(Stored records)

___

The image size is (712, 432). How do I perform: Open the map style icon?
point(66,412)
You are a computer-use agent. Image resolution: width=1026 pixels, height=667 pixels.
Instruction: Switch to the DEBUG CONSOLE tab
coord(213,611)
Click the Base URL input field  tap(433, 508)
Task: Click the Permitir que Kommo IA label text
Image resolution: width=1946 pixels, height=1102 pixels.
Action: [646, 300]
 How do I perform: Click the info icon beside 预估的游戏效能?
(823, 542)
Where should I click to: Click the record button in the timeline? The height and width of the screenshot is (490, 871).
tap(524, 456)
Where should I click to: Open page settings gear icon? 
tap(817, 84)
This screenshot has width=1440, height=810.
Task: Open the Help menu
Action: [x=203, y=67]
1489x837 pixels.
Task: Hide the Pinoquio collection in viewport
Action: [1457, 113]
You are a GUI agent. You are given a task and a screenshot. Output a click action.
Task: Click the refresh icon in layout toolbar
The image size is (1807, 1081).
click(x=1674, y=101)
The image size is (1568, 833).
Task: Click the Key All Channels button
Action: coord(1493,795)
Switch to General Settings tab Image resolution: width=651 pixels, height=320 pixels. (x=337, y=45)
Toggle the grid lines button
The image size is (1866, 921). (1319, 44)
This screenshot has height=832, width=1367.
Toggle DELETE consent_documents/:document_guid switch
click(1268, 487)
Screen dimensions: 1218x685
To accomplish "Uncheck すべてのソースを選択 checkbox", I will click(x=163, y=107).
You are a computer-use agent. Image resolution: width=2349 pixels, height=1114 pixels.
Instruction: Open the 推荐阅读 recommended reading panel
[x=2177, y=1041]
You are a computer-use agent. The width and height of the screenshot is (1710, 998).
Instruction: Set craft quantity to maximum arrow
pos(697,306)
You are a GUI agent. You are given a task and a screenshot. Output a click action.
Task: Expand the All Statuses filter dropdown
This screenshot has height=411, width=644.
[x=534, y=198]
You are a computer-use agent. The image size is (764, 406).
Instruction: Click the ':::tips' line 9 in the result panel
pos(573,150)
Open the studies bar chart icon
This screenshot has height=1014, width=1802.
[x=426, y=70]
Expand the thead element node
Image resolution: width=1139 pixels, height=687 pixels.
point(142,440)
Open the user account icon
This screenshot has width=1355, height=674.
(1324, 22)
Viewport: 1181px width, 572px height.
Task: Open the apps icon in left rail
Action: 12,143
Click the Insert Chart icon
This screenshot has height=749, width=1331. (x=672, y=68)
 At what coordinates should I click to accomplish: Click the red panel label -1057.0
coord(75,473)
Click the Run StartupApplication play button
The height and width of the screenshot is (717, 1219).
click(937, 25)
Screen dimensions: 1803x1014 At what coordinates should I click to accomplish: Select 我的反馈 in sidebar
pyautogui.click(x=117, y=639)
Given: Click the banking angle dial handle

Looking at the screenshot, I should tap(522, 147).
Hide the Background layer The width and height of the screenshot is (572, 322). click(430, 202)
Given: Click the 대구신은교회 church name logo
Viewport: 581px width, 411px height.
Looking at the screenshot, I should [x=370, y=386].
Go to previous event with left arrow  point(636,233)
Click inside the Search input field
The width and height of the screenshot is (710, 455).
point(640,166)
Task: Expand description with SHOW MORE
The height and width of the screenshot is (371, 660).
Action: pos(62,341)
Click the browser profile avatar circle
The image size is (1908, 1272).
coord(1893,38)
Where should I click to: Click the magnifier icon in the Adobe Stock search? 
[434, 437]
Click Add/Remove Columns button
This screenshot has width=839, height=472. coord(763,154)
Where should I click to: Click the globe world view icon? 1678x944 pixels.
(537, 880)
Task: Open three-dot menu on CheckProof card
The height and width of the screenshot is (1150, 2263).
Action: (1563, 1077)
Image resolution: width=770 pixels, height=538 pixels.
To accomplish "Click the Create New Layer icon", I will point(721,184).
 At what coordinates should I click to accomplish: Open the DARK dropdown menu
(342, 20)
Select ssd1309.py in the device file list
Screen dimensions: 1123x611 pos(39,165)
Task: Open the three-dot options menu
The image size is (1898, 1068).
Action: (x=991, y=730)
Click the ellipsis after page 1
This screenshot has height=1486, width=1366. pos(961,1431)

___

_ACTION ITEM_. What you return must be the lines above that run from the line with "Screen dimensions: 1218x685" to the line with "Task: Expand the All Statuses filter dropdown", inclusive, each copied exactly.

_ANSWER TO THIS EXERCISE_.
Screen dimensions: 1218x685
To accomplish "Uncheck すべてのソースを選択 checkbox", I will click(x=163, y=107).
You are a computer-use agent. Image resolution: width=2349 pixels, height=1114 pixels.
Instruction: Open the 推荐阅读 recommended reading panel
[x=2177, y=1041]
You are a computer-use agent. The width and height of the screenshot is (1710, 998).
Instruction: Set craft quantity to maximum arrow
pos(697,306)
You are a GUI agent. You are given a task and a screenshot. Output a click action.
Task: Expand the All Statuses filter dropdown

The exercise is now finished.